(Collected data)

--

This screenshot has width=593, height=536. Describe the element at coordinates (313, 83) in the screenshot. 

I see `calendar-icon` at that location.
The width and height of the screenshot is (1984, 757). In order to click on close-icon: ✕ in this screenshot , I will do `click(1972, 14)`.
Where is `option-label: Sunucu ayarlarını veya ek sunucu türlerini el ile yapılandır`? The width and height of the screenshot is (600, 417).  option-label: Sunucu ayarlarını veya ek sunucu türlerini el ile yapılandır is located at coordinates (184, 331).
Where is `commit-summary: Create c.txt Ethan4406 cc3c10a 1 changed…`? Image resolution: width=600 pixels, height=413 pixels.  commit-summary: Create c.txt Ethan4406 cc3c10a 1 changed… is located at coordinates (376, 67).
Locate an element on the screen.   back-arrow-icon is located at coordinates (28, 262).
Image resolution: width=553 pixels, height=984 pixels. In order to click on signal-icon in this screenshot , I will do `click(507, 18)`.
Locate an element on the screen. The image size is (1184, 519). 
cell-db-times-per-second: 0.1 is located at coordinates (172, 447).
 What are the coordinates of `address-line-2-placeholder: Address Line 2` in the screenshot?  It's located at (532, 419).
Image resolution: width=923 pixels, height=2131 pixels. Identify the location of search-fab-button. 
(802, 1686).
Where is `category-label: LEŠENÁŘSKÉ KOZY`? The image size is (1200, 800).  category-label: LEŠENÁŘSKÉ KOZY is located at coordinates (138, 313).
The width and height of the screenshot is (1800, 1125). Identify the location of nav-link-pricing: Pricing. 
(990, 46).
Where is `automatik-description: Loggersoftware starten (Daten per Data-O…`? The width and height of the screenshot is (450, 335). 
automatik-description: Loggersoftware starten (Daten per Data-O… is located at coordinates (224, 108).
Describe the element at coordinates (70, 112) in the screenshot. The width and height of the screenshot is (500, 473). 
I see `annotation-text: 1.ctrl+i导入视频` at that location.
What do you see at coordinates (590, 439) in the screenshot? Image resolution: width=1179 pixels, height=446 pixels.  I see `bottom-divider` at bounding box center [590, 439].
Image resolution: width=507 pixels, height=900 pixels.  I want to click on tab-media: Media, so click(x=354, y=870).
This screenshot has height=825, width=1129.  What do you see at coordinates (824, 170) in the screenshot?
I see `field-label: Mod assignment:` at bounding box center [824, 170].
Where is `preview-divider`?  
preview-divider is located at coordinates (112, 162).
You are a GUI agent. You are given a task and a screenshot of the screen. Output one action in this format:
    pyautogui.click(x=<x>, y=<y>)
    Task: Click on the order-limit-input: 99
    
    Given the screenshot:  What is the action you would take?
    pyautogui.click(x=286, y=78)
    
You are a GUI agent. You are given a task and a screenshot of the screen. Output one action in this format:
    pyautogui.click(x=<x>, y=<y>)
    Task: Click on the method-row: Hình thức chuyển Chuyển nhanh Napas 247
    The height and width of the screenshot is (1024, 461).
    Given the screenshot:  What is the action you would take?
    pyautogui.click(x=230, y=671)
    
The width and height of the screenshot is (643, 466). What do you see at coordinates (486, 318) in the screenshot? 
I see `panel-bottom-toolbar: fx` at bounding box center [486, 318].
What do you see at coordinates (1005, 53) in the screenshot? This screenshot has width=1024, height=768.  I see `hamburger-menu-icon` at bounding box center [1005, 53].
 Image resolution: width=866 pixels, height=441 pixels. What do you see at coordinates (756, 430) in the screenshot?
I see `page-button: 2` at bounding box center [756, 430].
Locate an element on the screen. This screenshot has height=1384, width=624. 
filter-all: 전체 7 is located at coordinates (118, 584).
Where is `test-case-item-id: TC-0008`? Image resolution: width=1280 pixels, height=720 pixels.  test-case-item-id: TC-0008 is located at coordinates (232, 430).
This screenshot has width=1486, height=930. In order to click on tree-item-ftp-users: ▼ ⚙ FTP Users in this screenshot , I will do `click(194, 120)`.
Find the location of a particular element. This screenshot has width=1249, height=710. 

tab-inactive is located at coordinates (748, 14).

--

• _What to produce_
Rewrite the entries from the line containing "Image resolution: width=923" through the line containing "coordinates (138, 313)." as a two-column CSV with the columns request and answer, one row per entry. Put each field in quotation marks and turn any line breaks into spaces.

• _Written answer_
request,answer
"Image resolution: width=923 pixels, height=2131 pixels. Identify the location of search-fab-button.","(802, 1686)."
"Where is `category-label: LEŠENÁŘSKÉ KOZY`? The image size is (1200, 800).","category-label: LEŠENÁŘSKÉ KOZY is located at coordinates (138, 313)."